WRITTEN EXERCISE. Please set out the items below as a numbered list, leaving out any blank lines.

━━━━━━━━━━━━━━━━━━━━

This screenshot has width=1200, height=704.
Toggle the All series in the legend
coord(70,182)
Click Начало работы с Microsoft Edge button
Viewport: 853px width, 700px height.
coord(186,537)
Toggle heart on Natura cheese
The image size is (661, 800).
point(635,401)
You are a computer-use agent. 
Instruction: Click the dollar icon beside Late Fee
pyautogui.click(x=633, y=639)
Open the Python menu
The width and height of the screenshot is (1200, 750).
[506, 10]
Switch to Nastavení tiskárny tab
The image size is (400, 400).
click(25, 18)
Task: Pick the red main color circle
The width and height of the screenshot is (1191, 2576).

━━━━━━━━━━━━━━━━━━━━

FULL OUTPUT.
1. This screenshot has width=1200, height=704.
2. Toggle the All series in the legend
3. coord(70,182)
4. Click Начало работы с Microsoft Edge button
5. Viewport: 853px width, 700px height.
6. coord(186,537)
7. Toggle heart on Natura cheese
8. The image size is (661, 800).
9. point(635,401)
10. You are a computer-use agent. 
11. Instruction: Click the dollar icon beside Late Fee
12. pyautogui.click(x=633, y=639)
13. Open the Python menu
14. The width and height of the screenshot is (1200, 750).
15. [506, 10]
16. Switch to Nastavení tiskárny tab
17. The image size is (400, 400).
18. click(25, 18)
19. Task: Pick the red main color circle
20. The width and height of the screenshot is (1191, 2576).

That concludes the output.